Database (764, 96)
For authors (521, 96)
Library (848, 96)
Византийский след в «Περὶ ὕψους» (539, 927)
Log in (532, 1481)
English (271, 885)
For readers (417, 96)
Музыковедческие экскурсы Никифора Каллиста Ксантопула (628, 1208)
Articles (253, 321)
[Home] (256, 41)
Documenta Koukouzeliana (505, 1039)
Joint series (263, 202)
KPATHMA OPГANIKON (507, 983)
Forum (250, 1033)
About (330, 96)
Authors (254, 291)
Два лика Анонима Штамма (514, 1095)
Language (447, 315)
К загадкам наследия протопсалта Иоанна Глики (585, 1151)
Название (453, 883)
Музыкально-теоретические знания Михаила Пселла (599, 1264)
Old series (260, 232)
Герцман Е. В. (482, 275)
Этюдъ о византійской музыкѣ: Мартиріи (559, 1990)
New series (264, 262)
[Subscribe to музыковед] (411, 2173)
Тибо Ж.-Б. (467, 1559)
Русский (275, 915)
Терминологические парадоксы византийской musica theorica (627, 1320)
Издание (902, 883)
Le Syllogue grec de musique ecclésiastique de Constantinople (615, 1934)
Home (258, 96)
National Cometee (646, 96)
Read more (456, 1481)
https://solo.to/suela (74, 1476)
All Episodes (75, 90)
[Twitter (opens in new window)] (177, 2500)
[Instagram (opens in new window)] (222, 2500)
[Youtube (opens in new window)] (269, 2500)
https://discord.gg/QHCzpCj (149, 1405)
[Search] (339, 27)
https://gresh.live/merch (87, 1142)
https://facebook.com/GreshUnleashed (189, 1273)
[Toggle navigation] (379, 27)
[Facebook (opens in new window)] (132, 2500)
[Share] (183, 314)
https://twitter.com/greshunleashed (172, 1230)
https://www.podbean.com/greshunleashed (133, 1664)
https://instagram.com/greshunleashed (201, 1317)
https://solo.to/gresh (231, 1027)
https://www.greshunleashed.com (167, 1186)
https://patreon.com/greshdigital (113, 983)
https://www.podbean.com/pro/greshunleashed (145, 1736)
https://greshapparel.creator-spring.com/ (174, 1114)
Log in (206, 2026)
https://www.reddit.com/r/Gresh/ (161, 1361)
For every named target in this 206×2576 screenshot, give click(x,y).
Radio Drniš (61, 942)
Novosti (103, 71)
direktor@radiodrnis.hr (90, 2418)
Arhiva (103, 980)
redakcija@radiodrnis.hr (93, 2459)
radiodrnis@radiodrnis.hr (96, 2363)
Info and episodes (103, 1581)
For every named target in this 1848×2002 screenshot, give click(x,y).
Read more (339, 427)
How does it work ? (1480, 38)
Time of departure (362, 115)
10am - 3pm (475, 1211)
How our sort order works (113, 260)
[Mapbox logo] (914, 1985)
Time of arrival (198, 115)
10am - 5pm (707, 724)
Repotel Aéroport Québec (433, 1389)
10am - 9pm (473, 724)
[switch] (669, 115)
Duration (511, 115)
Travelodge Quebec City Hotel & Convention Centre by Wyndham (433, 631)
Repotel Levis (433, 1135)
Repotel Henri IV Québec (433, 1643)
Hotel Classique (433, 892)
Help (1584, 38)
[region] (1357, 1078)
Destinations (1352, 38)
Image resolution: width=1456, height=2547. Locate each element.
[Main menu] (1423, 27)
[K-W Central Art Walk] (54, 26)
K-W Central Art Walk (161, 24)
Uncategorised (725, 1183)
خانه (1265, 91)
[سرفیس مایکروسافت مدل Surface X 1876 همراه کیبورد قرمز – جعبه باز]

┄┄┄┄┄┄

(What the exercise asks):
Would you return the whole listing exactly as written?

(Response for this exercise):
Database (764, 96)
For authors (521, 96)
Library (848, 96)
Византийский след в «Περὶ ὕψους» (539, 927)
Log in (532, 1481)
English (271, 885)
For readers (417, 96)
Музыковедческие экскурсы Никифора Каллиста Ксантопула (628, 1208)
Articles (253, 321)
[Home] (256, 41)
Documenta Koukouzeliana (505, 1039)
Joint series (263, 202)
KPATHMA OPГANIKON (507, 983)
Forum (250, 1033)
About (330, 96)
Authors (254, 291)
Два лика Анонима Штамма (514, 1095)
Language (447, 315)
К загадкам наследия протопсалта Иоанна Глики (585, 1151)
Название (453, 883)
Музыкально-теоретические знания Михаила Пселла (599, 1264)
Old series (260, 232)
Герцман Е. В. (482, 275)
Этюдъ о византійской музыкѣ: Мартиріи (559, 1990)
New series (264, 262)
[Subscribe to музыковед] (411, 2173)
Тибо Ж.-Б. (467, 1559)
Русский (275, 915)
Терминологические парадоксы византийской musica theorica (627, 1320)
Издание (902, 883)
Le Syllogue grec de musique ecclésiastique de Constantinople (615, 1934)
Home (258, 96)
National Cometee (646, 96)
Read more (456, 1481)
https://solo.to/suela (74, 1476)
All Episodes (75, 90)
[Twitter (opens in new window)] (177, 2500)
[Instagram (opens in new window)] (222, 2500)
[Youtube (opens in new window)] (269, 2500)
https://discord.gg/QHCzpCj (149, 1405)
[Search] (339, 27)
https://gresh.live/merch (87, 1142)
https://facebook.com/GreshUnleashed (189, 1273)
[Toggle navigation] (379, 27)
[Facebook (opens in new window)] (132, 2500)
[Share] (183, 314)
https://twitter.com/greshunleashed (172, 1230)
https://www.podbean.com/greshunleashed (133, 1664)
https://instagram.com/greshunleashed (201, 1317)
https://solo.to/gresh (231, 1027)
https://www.greshunleashed.com (167, 1186)
https://patreon.com/greshdigital (113, 983)
https://www.podbean.com/pro/greshunleashed (145, 1736)
https://greshapparel.creator-spring.com/ (174, 1114)
Log in (206, 2026)
https://www.reddit.com/r/Gresh/ (161, 1361)
For every named target in this 206×2576 screenshot, give click(x,y).
Radio Drniš (61, 942)
Novosti (103, 71)
direktor@radiodrnis.hr (90, 2418)
Arhiva (103, 980)
redakcija@radiodrnis.hr (93, 2459)
radiodrnis@radiodrnis.hr (96, 2363)
Info and episodes (103, 1581)
For every named target in this 1848×2002 screenshot, give click(x,y).
Read more (339, 427)
How does it work ? (1480, 38)
Time of departure (362, 115)
10am - 3pm (475, 1211)
How our sort order works (113, 260)
[Mapbox logo] (914, 1985)
Time of arrival (198, 115)
10am - 5pm (707, 724)
Repotel Aéroport Québec (433, 1389)
10am - 9pm (473, 724)
[switch] (669, 115)
Duration (511, 115)
Travelodge Quebec City Hotel & Convention Centre by Wyndham (433, 631)
Repotel Levis (433, 1135)
Repotel Henri IV Québec (433, 1643)
Hotel Classique (433, 892)
Help (1584, 38)
[region] (1357, 1078)
Destinations (1352, 38)
Image resolution: width=1456, height=2547. Locate each element.
[Main menu] (1423, 27)
[K-W Central Art Walk] (54, 26)
K-W Central Art Walk (161, 24)
Uncategorised (725, 1183)
خانه (1265, 91)
[سرفیس مایکروسافت مدل Surface X 1876 همراه کیبورد قرمز – جعبه باز]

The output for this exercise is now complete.